(作業内容):
- A) ESG投資の記事のうち、「新しい資金調達手段「ESG投資」で未来が変わる!?」で始まり「にSDGsへの貢献も可能に。」までの部分を一字一句変えずに再掲すること。
- B) ESG投資の記事をもとに、次の問いに答えよ。
(i) SDGsの目標は何年までの達成を目指しているか。
(ii) 夫馬賢治さんの肩書は何か。
(iii) PRI(責任投資原則)が提唱されたのは何年か。
- C) 次の各文がESG投資の記事の内容と合っているか、「はい」か「いいえ」で答え、根拠となる記事の語句をそのまま引用すること。
(i) ESG投資は、寄付や援助と同じくリターンを求めない。
(ii) SDGsは17の目標から成る。
(iii) 連載は2021年に始まった。

(文書抜粋):
┏━━

新しい資金調達手段「ESG投資」で未来が変わる!?
今、世界中で注目されている「SDGs」という言葉。これは「Sustainable Development Goals(持続可能な開発目標)」の頭文字を合わせたもので、世界193か国が貧困や環境問題の改善を2030年までに達成するために掲げた17の目標のこと。2020年からスタートした連載では、CanCamモデルのトラちゃんことトラウデン直美が「SDGs」について読者の皆さんと考える機会を作っています!
今回はサステナビリティ経営を推進する、経営・金融コンサルタント夫馬賢治さんに、環境や社会課題を解決する資金調達手段としても期待されている、ESG投資の今を教えていただきました。
<What’s ESG?>
ESGとは、環境(Environment)、社会(Social)、ガバナンス/企業統治(Governance)の頭文字を取ってつくられた言葉。2006年に当時の国連事務総長アナン氏が提唱したPRI(責任投資原則)で言及、企業の持続的な成長には、この3つの非財務的な経営観点が必要との考え方が世界に広まった。ESGを分析して投資する「ESG投資」は、寄付や援助と異なり、リターンを追求。投資で間接的にSDGsへの貢献も可能に。

┗━━

(データ抜粋):
┏━━

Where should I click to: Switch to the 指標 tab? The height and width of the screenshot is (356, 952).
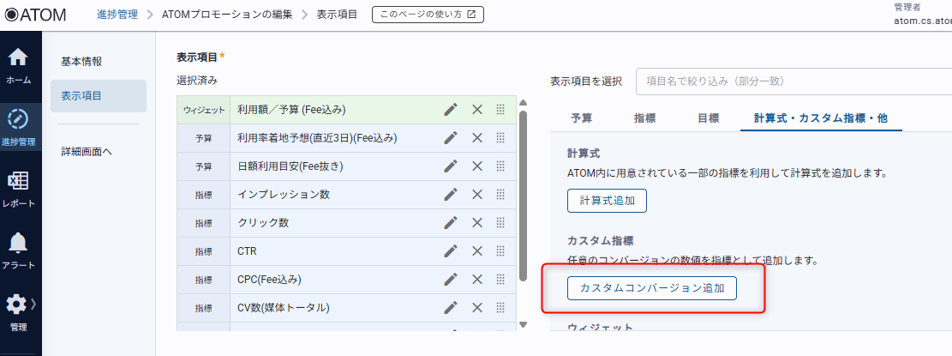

┗━━

(解答):
- A)
新しい資金調達手段「ESG投資」で未来が変わる!?
今、世界中で注目されている「SDGs」という言葉。これは「Sustainable Development Goals(持続可能な開発目標)」の頭文字を合わせたもので、世界193か国が貧困や環境問題の改善を2030年までに達成するために掲げた17の目標のこと。2020年からスタートした連載では、CanCamモデルのトラちゃんことトラウデン直美が「SDGs」について読者の皆さんと考える機会を作っています!
今回はサステナビリティ経営を推進する、経営・金融コンサルタント夫馬賢治さんに、環境や社会課題を解決する資金調達手段としても期待されている、ESG投資の今を教えていただきました。
<What’s ESG?>
ESGとは、環境(Environment)、社会(Social)、ガバナンス/企業統治(Governance)の頭文字を取ってつくられた言葉。2006年に当時の国連事務総長アナン氏が提唱したPRI(責任投資原則)で言及、企業の持続的な成長には、この3つの非財務的な経営観点が必要との考え方が世界に広まった。ESGを分析して投資する「ESG投資」は、寄付や援助と異なり、リターンを追求。投資で間接的にSDGsへの貢献も可能に。

- B)
(i) 2030年
(ii) 経営・金融コンサルタント
(iii) 2006年

- C)
(i) いいえ。「寄付や援助と異なり、リターンを追求」
(ii) はい。「17の目標のこと」
(iii) いいえ。「2020年からスタートした連載」